How To Observe Keti Koti
Join in the parades
If there’s a Keti Koti festival around you, make sure you do not miss out on it!
Free the Slaves
Free the Slaves is an international non-governmental organization that requires you to mobilize your friends, share the organization’s work and statistics, and do your part in erasing racism and slavery in the modern world. Ensure that Keti Koti doesn’t limit itself to Dutch and Surinamese communities — it can be a celebration for all people.
Spread the word
Use Keti Koti as a day to spread the message of the occasion on social media. On this day, run a social media campaign using the #FreeTheSlaves and #KetiKoti hashtags.
5 Facts About Slavery That You Didn’t Know
The Netherlands took their time
It was one of the last countries to abolish the system of slavery.

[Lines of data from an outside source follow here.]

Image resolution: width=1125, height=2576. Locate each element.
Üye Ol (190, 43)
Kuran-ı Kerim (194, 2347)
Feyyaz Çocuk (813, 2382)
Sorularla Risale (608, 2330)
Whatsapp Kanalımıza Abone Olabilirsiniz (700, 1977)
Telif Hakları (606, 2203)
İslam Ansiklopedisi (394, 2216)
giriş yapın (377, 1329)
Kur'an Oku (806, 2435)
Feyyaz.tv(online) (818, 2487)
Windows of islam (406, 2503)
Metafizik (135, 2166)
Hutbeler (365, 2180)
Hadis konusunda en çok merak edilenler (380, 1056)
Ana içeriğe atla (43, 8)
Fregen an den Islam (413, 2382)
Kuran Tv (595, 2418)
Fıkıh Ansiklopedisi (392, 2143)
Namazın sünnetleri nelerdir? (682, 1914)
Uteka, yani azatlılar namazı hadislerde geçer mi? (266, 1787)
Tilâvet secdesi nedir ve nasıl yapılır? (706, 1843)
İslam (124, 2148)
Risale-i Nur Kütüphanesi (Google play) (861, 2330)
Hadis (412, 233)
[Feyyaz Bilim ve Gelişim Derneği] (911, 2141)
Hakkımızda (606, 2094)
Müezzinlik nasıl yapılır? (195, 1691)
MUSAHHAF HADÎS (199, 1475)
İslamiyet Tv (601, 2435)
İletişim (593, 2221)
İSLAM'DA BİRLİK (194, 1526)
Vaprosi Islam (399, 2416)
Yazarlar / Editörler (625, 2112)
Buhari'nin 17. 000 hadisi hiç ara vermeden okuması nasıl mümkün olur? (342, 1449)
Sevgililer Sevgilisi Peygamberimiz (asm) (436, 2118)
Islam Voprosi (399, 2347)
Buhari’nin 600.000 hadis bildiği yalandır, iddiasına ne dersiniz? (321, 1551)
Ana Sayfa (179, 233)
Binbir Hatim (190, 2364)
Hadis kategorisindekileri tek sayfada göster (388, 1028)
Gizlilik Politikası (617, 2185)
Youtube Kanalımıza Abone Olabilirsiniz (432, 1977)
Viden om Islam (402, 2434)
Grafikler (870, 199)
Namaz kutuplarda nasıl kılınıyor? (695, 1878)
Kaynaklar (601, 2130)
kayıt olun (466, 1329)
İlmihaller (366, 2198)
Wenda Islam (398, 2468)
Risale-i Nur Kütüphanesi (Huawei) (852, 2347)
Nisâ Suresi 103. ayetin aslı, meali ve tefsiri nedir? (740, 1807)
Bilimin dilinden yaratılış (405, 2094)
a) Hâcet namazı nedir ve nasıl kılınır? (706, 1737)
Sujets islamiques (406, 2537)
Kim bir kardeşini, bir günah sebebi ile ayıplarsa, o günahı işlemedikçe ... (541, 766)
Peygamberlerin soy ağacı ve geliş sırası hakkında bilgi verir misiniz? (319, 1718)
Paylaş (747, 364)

Two slaves would die every day on Dutch slave ships
During the era of Dutch slavery, approximately two out of every 1,000 slaves died every day on the Dutch slave ships per month — the highest total compared to English or French slave ships.
International slavery continues in the 21st century
In 2019, an estimated 40 million people were enslaved with 25% of them being children.
Slavery generates billions in profit
It is reported that slavery generates around $150 billion in annual profits.
Modern forms of slavery
Slavery is still an international problem, with modified and modern forms including forced marriages, child soldiers, sex trafficking, and sexual slavery.
Why We Love Keti Koti
It celebrates the abolition of the slave trade
For over 200 years, the Netherlands remained involved in the slave trade, and Keti Koti is a day to celebrate the ultimate eradication of that horrible practice.
It celebrates equality and freedom
All humans are equal. Everyone has the right to live a life of their own, remain free of influence, and live as equals. This day emphasizes the fact that slavery or discrimination is intolerable.
It’s a day of remembrance for the Dutch government
Similar to how the Afro-Dutch community pressured the government to include Keti Koti as a national memorial holiday, the day on the calendar is an ever reminder of how cruel the government was and that they should continue to try to make amends for this.